When I think of haunted houses, images come to mind of dark, mysterious homes with peeling paint and shutters akimbo. You know the ones. Each neighborhood has one. The place that everyone talks about, where old Mrs. So-and-So died with her 50 cats.
One of the ghosts of the Atherton House centers around such a character. In 1923, Carrie Rousseau, a single woman, bought the house, which was in disrepair at the time, and converted it into multiple apartments. Taking unit 13 for herself, Ms. Rousseau reserved the adjoining apartment for her 50 cats. When she died in 1974, at the age of 93, her cats stood in attendance.
However, there were accounts of paranormal activity while Carrie Rousseau was still alive.
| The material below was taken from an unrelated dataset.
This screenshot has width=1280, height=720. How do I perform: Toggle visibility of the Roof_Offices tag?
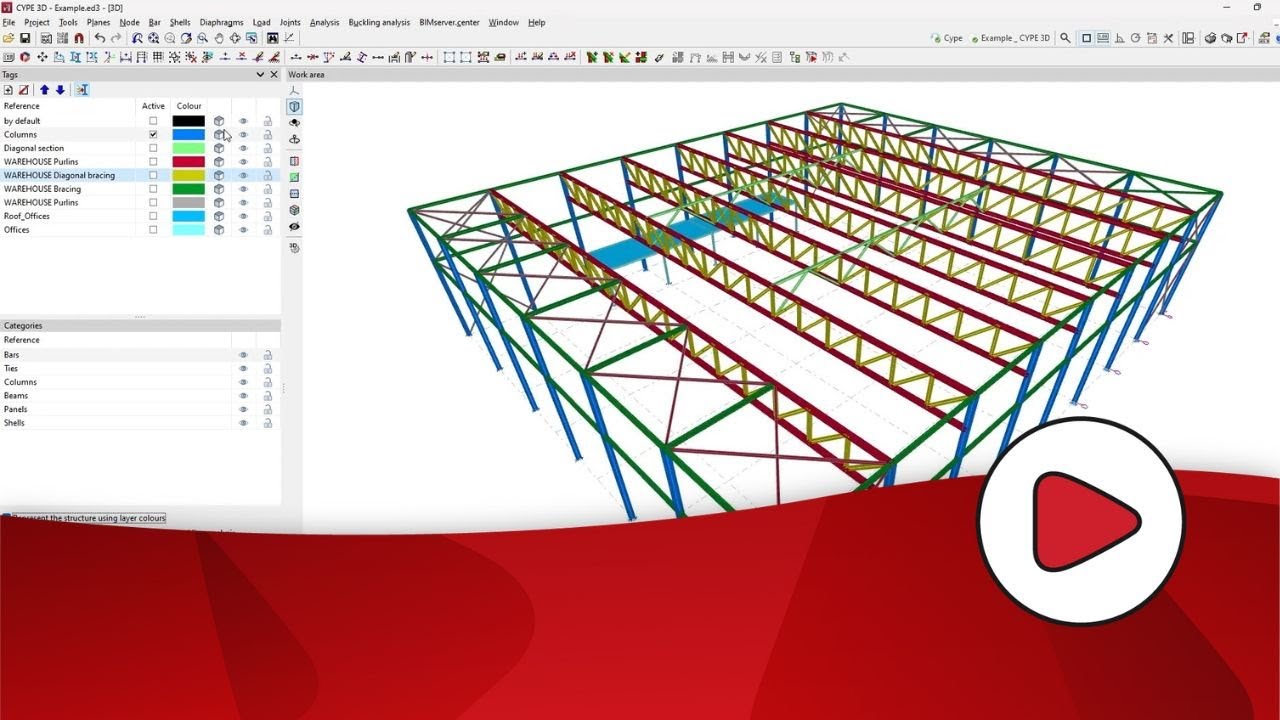pyautogui.click(x=243, y=216)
Several tenants reported instances of rushing winds, when there were no windows open, and others were awakened by knocks on doors in the middle of the night. One tenant fled his tower apartment upon seeing an apparition floating through his room. After learning about the tragic history of the original owners, the tenants assumed they were being haunted by the spirit of George Atherton.
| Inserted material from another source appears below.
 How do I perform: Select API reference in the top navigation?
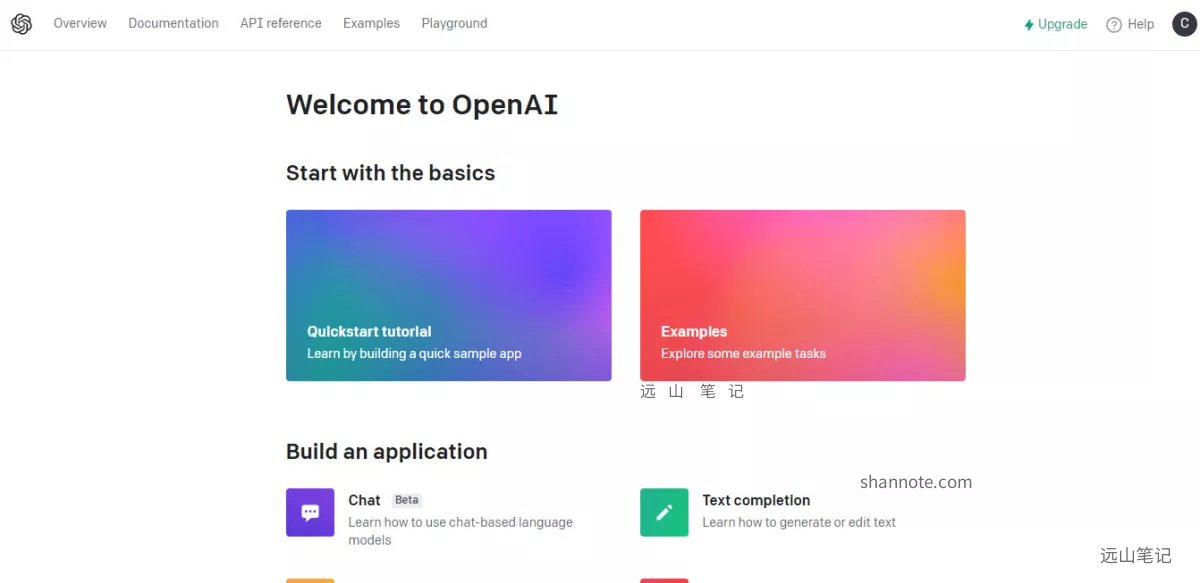click(x=281, y=23)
In the late 1880’s, Dominga Atherton, following the death of her oppressive husband, moved her ineffectual son, George, and scandalous daughter-in-law, Gertrude, into San Francisco from their farmhouse down on the peninsula. Both women ran the roost. Dominga, an immigrant from Chile, had a fiery disposition. Gertrude was uncommonly independent for women of the time, bringing scandal to the family by writing racy novels. And then there was George, who “barely had initiative to tie his own shoes.”
One night, the family hosted a dinner for visiting Chilean sailors. Over the course of the evening, the sailors encouraged George to join them on their journey back home, an offer he eagerly accepted. But the next morning, he began to doubt his decision, until Gertrude stepped in—wanting her husband off her coattails for several months—and goaded George into going, telling him that the respectable thing for him to do would be to stay in San Francisco and find a job. George practically fled to the ship, but mere days into the trip, he died from kidney failure. His body was returned to the Atherton home, pickled in a barrel of rum. When the butler pried open the barrel, he said, “I know he’ll haunt me for the rest of my days.”
But decades later, when famed psychic, Sylvia Brown, held a session in the Atherton House, she only sensed three female spirits, who “just don’t like men.” “One keeps saying, ‘This is my dwelling,’” she said. With no proclaimed knowledge of the previous owners, Brown went on to describe these spirits using details that fit Dominga, Gertrude, and Carrie. Right before ending her session, Brown felt a male presence, a pale and frail spirit. Poor George is ineffectual even in death.
This story got me wondering about other homes in San Francisco. Many of them are old. Most of them are well-maintained. How many of them have equally haunting histories? If I did some digging around about my own home, an old Victorian, what kind of sordid past would I dig up? Maybe it’s best if I just leave those ghosts alone.